Exercise prompt - In the listing below, print exactly the lines between the line holding "БЛОГ (477, 21)" and the line holding "Contact Us (1728, 1214)", inclusive, and no more.
[Data listing]
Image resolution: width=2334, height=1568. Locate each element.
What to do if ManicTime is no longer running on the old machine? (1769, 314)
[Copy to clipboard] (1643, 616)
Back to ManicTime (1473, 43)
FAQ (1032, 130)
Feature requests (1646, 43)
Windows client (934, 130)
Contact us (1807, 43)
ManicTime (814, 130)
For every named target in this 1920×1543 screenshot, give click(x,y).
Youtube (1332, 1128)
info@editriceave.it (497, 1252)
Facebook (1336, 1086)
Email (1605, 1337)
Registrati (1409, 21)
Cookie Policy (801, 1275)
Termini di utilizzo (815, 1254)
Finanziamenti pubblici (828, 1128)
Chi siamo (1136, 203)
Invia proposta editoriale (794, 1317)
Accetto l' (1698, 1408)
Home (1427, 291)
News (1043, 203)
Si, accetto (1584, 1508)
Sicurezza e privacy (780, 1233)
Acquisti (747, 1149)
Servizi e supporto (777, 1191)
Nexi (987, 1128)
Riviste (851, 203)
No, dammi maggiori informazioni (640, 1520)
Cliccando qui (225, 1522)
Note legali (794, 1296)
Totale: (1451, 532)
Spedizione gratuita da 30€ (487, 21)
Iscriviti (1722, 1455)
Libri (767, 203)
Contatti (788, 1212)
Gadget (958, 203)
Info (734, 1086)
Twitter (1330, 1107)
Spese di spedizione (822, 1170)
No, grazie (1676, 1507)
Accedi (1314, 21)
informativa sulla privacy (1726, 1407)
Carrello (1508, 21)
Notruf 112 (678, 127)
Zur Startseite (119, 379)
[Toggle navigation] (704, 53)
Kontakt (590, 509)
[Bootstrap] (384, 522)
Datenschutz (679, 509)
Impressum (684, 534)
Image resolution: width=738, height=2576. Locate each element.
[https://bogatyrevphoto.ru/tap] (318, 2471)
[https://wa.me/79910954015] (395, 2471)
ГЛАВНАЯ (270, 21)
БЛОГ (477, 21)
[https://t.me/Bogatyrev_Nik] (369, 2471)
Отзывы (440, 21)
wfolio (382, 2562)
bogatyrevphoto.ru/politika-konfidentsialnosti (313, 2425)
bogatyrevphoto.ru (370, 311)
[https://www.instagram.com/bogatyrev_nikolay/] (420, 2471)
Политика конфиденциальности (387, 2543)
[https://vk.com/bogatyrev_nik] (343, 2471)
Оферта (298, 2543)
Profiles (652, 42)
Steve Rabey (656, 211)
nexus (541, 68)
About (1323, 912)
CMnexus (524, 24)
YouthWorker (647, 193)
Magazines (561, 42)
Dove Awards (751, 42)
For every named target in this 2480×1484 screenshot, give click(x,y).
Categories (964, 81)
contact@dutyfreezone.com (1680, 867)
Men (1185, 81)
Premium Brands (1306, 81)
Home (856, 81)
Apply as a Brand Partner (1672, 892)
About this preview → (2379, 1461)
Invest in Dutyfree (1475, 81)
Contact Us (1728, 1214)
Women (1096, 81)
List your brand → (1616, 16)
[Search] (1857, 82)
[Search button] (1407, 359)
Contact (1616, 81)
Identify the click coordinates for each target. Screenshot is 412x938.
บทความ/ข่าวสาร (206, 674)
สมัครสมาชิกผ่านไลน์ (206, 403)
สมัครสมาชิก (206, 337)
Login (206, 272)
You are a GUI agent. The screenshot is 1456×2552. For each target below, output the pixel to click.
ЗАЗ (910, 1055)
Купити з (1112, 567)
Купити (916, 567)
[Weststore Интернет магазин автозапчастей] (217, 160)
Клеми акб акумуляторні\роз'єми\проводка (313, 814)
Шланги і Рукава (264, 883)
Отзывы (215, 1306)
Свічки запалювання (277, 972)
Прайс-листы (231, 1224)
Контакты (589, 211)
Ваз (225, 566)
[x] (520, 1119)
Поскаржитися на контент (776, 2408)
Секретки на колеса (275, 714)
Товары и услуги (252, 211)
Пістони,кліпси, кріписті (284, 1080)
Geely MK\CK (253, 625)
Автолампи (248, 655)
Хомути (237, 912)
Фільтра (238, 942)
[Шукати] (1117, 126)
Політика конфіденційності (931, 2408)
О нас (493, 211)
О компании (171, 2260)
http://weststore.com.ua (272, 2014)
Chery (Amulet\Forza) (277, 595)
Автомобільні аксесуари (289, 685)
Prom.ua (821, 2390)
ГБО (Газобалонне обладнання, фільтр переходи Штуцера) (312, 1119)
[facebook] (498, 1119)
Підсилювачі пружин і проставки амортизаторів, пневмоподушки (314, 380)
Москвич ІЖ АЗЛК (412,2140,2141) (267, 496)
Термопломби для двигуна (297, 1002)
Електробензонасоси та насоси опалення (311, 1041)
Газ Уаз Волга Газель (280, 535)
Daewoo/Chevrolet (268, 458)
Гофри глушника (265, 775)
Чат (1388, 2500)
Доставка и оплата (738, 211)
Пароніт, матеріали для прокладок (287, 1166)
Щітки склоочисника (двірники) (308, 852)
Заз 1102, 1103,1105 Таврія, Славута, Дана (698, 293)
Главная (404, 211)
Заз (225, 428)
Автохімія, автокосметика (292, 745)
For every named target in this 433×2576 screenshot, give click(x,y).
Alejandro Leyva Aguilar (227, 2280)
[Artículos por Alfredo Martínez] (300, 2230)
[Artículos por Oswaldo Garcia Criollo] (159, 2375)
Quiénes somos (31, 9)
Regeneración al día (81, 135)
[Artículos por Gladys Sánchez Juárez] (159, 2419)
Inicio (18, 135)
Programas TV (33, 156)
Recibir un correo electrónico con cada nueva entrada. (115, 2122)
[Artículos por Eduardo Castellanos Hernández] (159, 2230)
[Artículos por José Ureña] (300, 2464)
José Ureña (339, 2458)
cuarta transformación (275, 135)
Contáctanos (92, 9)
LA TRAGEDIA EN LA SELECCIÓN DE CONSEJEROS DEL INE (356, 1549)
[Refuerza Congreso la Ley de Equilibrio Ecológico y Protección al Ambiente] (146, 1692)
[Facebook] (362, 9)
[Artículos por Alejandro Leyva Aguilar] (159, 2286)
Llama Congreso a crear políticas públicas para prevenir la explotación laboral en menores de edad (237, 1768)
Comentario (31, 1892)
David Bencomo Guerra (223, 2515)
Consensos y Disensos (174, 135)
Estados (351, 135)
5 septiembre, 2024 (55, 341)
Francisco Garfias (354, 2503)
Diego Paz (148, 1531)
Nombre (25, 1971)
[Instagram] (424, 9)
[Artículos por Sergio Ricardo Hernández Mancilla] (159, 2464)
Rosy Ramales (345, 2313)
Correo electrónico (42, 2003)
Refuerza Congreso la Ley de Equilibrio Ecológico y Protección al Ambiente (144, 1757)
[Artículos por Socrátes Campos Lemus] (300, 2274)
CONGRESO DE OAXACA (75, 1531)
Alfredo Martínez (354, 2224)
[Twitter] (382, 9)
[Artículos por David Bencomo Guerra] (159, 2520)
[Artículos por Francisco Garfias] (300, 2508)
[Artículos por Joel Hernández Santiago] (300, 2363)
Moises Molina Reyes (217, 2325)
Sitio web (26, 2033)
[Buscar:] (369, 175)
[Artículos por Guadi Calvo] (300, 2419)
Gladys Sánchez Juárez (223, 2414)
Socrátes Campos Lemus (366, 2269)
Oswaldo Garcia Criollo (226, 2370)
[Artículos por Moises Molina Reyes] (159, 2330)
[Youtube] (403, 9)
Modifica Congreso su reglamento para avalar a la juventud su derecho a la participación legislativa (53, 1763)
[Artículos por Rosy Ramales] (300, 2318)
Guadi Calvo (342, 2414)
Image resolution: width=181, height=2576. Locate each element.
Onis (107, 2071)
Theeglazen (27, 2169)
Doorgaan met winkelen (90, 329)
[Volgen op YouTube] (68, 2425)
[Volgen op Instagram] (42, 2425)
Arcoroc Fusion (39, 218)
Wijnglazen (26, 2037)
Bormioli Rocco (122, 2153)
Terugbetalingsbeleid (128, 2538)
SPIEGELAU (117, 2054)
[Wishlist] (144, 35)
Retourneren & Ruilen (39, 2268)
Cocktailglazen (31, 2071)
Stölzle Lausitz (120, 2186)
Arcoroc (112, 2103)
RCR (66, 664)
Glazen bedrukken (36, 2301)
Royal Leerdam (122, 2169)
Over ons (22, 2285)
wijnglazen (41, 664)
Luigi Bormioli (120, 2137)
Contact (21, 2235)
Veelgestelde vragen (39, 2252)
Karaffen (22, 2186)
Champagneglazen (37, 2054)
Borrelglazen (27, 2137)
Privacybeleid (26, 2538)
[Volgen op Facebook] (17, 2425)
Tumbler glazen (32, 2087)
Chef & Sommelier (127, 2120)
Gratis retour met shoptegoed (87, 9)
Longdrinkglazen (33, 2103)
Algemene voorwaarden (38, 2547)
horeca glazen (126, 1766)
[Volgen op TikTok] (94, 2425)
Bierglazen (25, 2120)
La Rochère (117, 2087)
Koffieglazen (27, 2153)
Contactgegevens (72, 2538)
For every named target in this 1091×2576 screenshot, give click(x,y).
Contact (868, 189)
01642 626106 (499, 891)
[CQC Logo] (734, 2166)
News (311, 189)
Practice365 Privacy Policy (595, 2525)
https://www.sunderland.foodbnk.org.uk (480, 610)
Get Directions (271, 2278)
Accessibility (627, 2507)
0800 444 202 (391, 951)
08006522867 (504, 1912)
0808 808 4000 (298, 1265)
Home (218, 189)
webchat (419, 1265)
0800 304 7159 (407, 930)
[/Data listing]
Answer to the exercise -
БЛОГ (477, 21)
[https://t.me/Bogatyrev_Nik] (369, 2471)
Отзывы (440, 21)
wfolio (382, 2562)
bogatyrevphoto.ru/politika-konfidentsialnosti (313, 2425)
bogatyrevphoto.ru (370, 311)
[https://www.instagram.com/bogatyrev_nikolay/] (420, 2471)
Политика конфиденциальности (387, 2543)
[https://vk.com/bogatyrev_nik] (343, 2471)
Оферта (298, 2543)
Profiles (652, 42)
Steve Rabey (656, 211)
nexus (541, 68)
About (1323, 912)
CMnexus (524, 24)
YouthWorker (647, 193)
Magazines (561, 42)
Dove Awards (751, 42)
For every named target in this 2480×1484 screenshot, give click(x,y).
Categories (964, 81)
contact@dutyfreezone.com (1680, 867)
Men (1185, 81)
Premium Brands (1306, 81)
Home (856, 81)
Apply as a Brand Partner (1672, 892)
About this preview → (2379, 1461)
Invest in Dutyfree (1475, 81)
Contact Us (1728, 1214)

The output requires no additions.